先日、建設業を営む年商11億の社長から、青ざめた様子で連絡が入りました。「3年前に導入した節税スキームについて、税務署から調査の予告が届いて…」という内容でした。
当時は「これで数千万節税できる」と聞かされて導入した法人保険と海外法人の組み合わせ。ところが、その節税額が丸ごと追徴される可能性が出てきた——これが現実でした。
年商10億を超えると「税務署の視野」に入る
税務調査には、内部で使われている選定基準があります。公式には明かされていませんが、年商規模が大きいほど選定率が高くなることは、現場の税理士なら誰もが肌で知っています。
年商5億未満の会社への調査頻度が数十年に1度程度と言われる一方、年商10億を超えると、それが数年単位に縮まります。さらに大型の節税スキームを実施した直後は、税務署の目が特に向きやすくなります。

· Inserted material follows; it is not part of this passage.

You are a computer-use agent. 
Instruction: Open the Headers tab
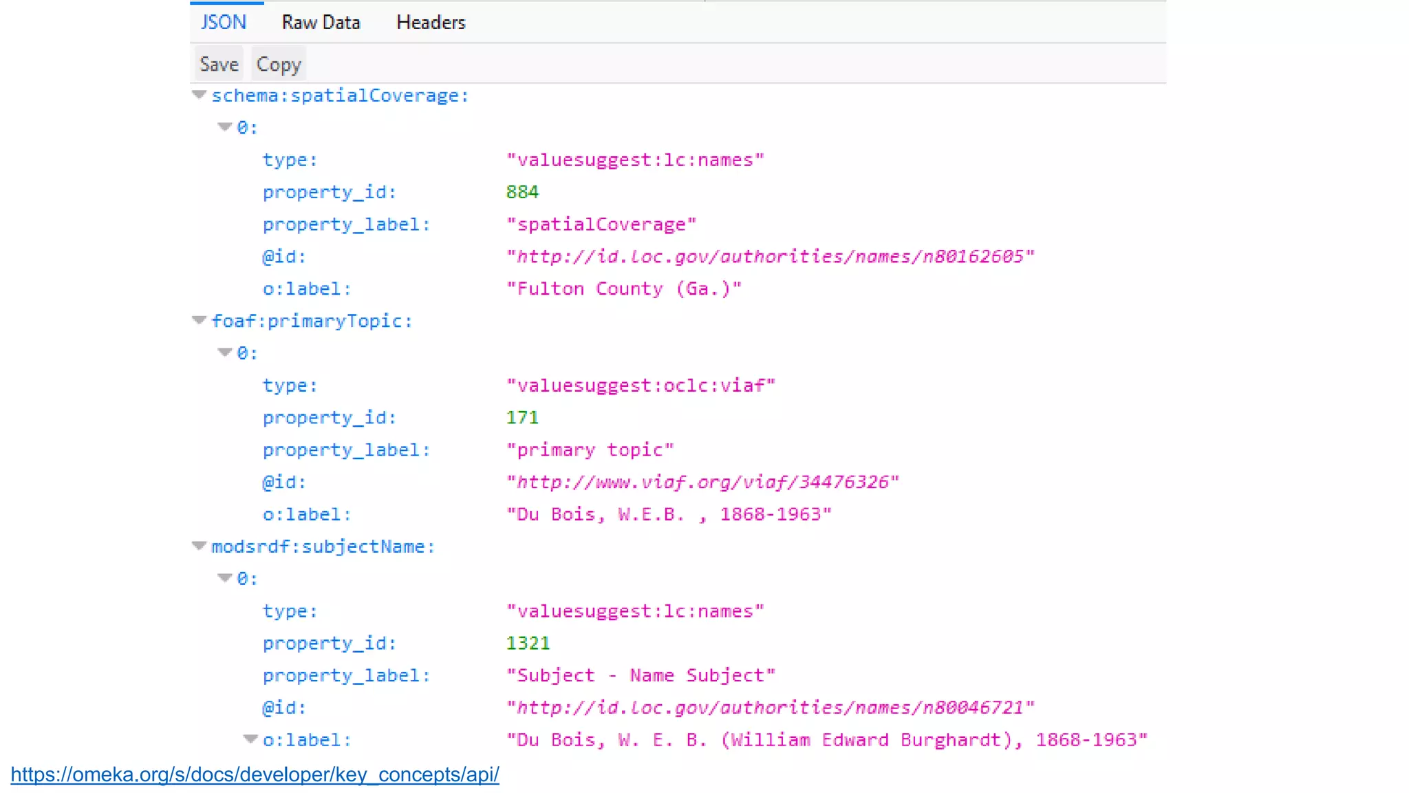point(431,23)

「まだ調査が来ていないから大丈夫」というのは、単に順番待ちの列に並んでいるだけかもしれません。
追徴3億超がなぜ起きるのか
税務調査で本当に怖いのは、本税だけではありません。問題になるのが「重加算税」です。
通常の申告漏れには10〜15%の加算税が課されますが、税務署が「隠蔽・仮装があった」と判断した場合は、重加算税として35%が上乗せされます。さらに延滞税も加わるため、追徴額が元の節税効果を大幅に上回るケースが出てきます。
5年間で2億円節税したつもりが、重加算税と延滞税を含めると3億円以上の追徴になる——これは理論上の話ではなく、実際に起きていることです。節税できた分が消えるだけならまだしも、手元の現金が大幅に削られるという最悪の結末を迎えることになります。
否認されやすい「典型スキーム」はこれだ
税務調査で否認されやすいスキームには、一定のパターンがあります。代表的なものが以下の3つです。
法人保険の解約返戻金スキーム 2019年の通達改正後も、変形版のスキームが提案され続けています。ただし税務署の実務では、「節税目的の保険加入」に対して厳しい目が向けられており、解約のタイミングや実態によっては損金算入が否認されるリスクがあります。
海外法人への業務委託・ロイヤリティ支払い 実態の薄い業務委託費や著作権使用料を海外法人に支払い、日本法人の利益を圧縮する手法です。「業務の実態があるか」「価格が適正か」が移転価格税制の観点から争点になります。
不動産SPCを使った損益通算 SPCを設立して減価償却費で赤字を作り、法人税を圧縮するスキームです。事業実態の有無や資金の流れが疑問視されると、損金算入が認められないことがあります。
これら3つに共通するのは、「節税効果は出ているが、実態が伴っていない」と認定されやすい点です。
なぜ「3〜5年後」に調査が来るのか
スキームを導入した直後ではなく、3〜5年後に調査が来ることが多いのには理由があります。
税務署はすぐには動きません。申告書を受け取ってから数年かけて、他社との比較、解約返戻金の動き、海外送金の履歴などをじっくり確認します。そして「これは調べる価値がある」と判断したタイミングで調査に入ってくるのです。
スキームを導入して「問題なかった」と安心している会社のほとんどは、調査がまだ来ていないだけです。時効(原則5年、悪質な場合は7年)の範囲内であれば、いつでも調査対象になり得ます。
今すぐ担当税理士に確認すべきこと
「うちは大丈夫だろうか」と感じた方は、次の3点を税理士に確認することをおすすめします。
- 過去5年以内に導入したスキームで、実態の伴い方に不安があるもの
- 解約返戻金や海外送金の処理が適切に申告されているか
- 税務調査が入った場合の想定追徴額と現金の準備状況
「節税しすぎると調査が来る」というのは本当のことです。ただ、問題なのは節税の量ではなく質です。実態が伴い、税務上の根拠がしっかりした節税であれば、調査が来ても正面から対応できます。
怖いのは、実態のないスキームを「大丈夫だろう」と放置しているケースです。担当税理士に相談しにくい場合は、セカンドオピニオンとして別の専門家に確認してもらうことも有効です。追徴が来てからでは遅い——それが税務調査の本当の怖さです。
※本記事は一般的な情報提供を目的としています。具体的な税務判断は税理士にご相談ください。